Passageiros de motos se arriscam, com as mãos ocupadas em digitar nos celulares
ou carregando volumosas cargas. De vez em quando, há uma criança espremida
entre o condutor e o passageiro, sem qualquer proteção.
Ciclistas
também sofrem, porque o motociclista, normalmente alvo de motoristas de carros
mais impacientes, por sua vez impõe sua pretensa prioridade aos ciclistas que
porventura se aventurem pelo asfalto. Esquecem que o Código de trânsito diz que
a rua é espaço compartilhado por veículos de carga ou de passageiros, de
passeio, motos e bicicletas, devendo o mais potente respeitar a segurança do
menos potente.
Também nas
ciclovias os ciclistas são ameaçados por motociclistas mais apressados que as
invadem. Isso, sem falar nas bicicletas elétricas que legalmente têm direito de
lá estar, mas que trafegam em altas velocidades. Até nas calçadas, muitas vezes
os pedestres são surpreendidos por motos que por ali cortam caminho quando o
trânsito de veículos bloqueia sua passagem nas ruas. E não custa lembrar que
boa parte dos assaltantes que roubam os passantes circula em motos. Muitas
mulheres trabalhadoras têm verdadeiro pavor ao ver uma moto se aproximar do
ponto onde aguardam seus ônibus.
Segundo
dados da Secretaria Nacional de Trânsito (Senatran), já existem 27 milhões de
motos circulando pelas cidades do país, um aumento considerável em relação a
2020, quando havia 23,3 milhões. É também crescente o número de motoristas
habilitados a conduzir motos. Em 2023 eram 38,8 milhões, um aumento de 20,8% em
relação a 2018. Mas, pelo interior do Brasil e nas áreas periféricas das
grandes cidades, é sabido que há um grande número de condutores não
habilitados.
Boa parte
desse aumento do uso da motocicleta se deve ao aumento de trabalhadores em
serviços de entrega. Segundo a Associação Brasileira de Mobilidade e Tecnologia
(Amobitec) já haveria 385.742 entregadores sobre motocicletas. Isso sem contar
com os que se dedicam ao transporte de passageiros. É um exército de
trabalhadores precarizados, muitos deles seduzidos pela mística do
empreendedorismo. Manipulados por políticos de direita, rejeitam a
regularização da atividade, o que levaria a uma contribuição previdenciária que
os amparasse no futuro ou em caso de acidentes.
O aumento
do uso da motocicleta se dá também por maus motivos. Como o transporte público
nas grandes cidades é caro, vide o metrô do Rio que aumentou a passagem para R$
7,50, a mais cara do país, as motos se tornam mais atraentes. Segundo matéria
recentemente publicada no jornal O Globo, o usuário de uma moto de modelo
popular que morasse a 10 km do seu trabalho gastaria o equivalente a meio litro
de gasolina por dia para ir e vir do trabalho. Atualmente, isso corresponderia
a um gasto diário de R$ 2,90, sem contar os custos de manutenção da moto. Já o
trabalhador que opte pelo transporte público gasta uma média de R$ 9,00,
considerando o valor médio das tarifas dessa modalidade de transporte nas
capitais e Distrito Federal.
Assim, por
falta de subsídios públicos significativos ao transporte público e por
subsídios indiretos aos combustíveis, há um estímulo ao abandono do transporte
público em favor das motos e, muito provavelmente, também em favor dos
automóveis. É o colapso do planejamento, provocando o colapso da mobilidade nas
cidades. O país que já viu o abandono do transporte público por parte da classe
média, em favor do automóvel, agora assiste esse processo ocorrendo em classes
populares, em favor da motocicleta. Uma catástrofe.

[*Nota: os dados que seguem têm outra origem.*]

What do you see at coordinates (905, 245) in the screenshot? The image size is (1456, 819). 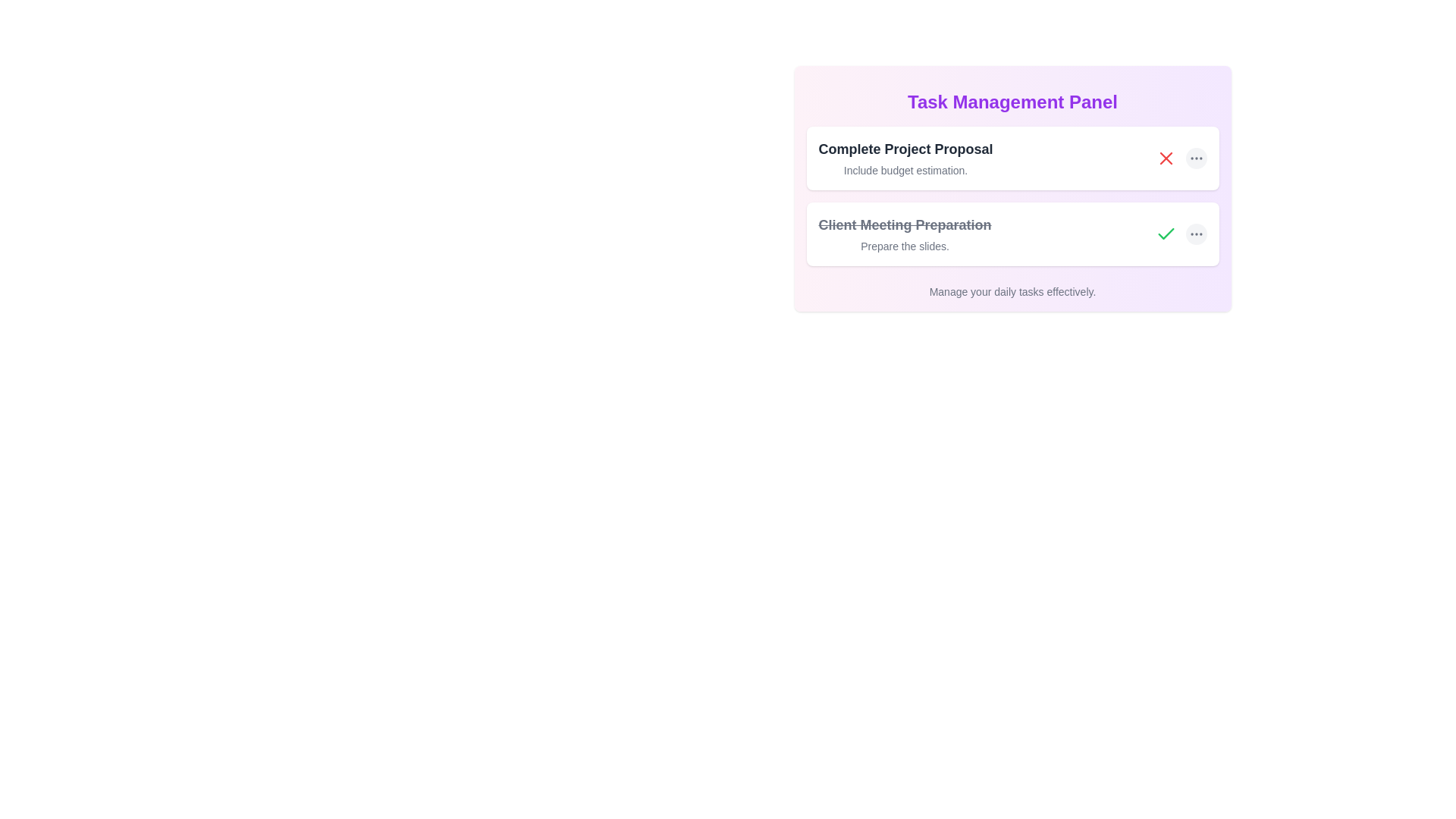 I see `the text element providing additional details about the task 'Client Meeting Preparation', which states 'Prepare the slides.'` at bounding box center [905, 245]. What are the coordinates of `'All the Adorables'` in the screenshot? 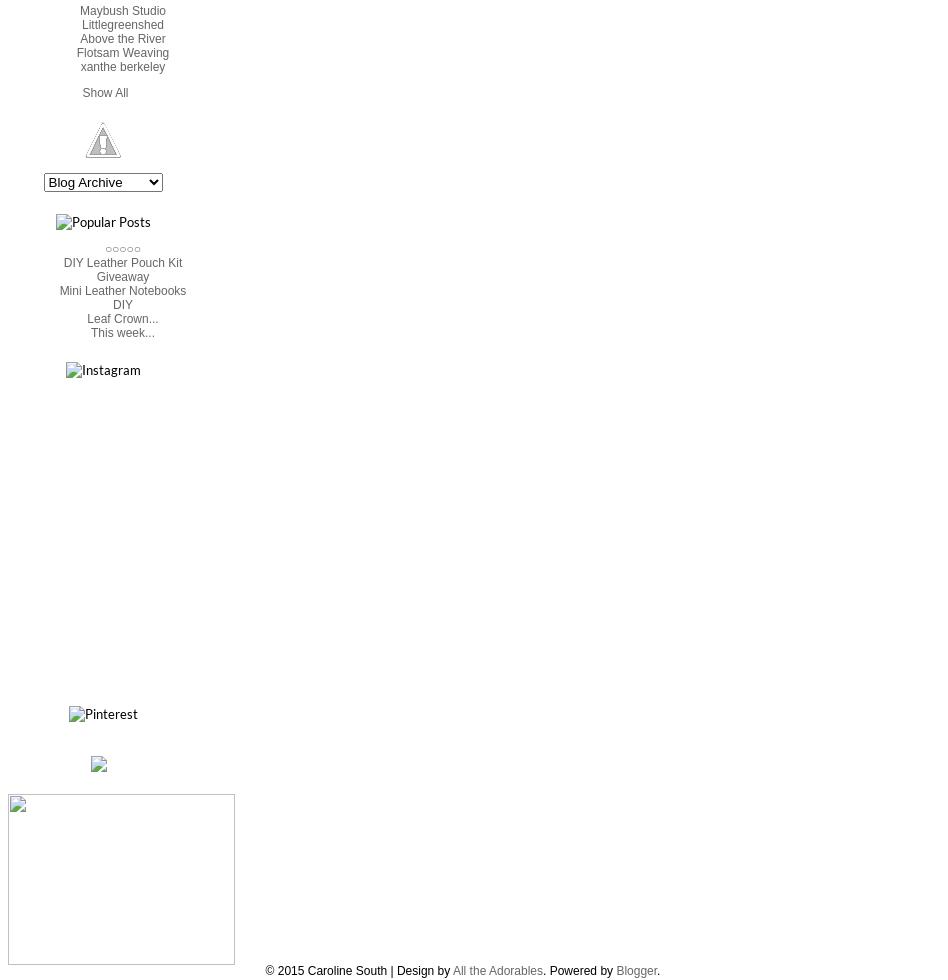 It's located at (497, 970).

Deve haver espaço para diferentes modais de transporte nas ruas das cidades. Mas é preciso civilidade e regulamentações que impeçam a lei da selva. E, principalmente, deve haver a valorização do transporte público, esse sim o meio de locomoção adequado para grandes contingentes populacionais.
Artigo publicado no Diário do Rio em 25 de abril de 2024.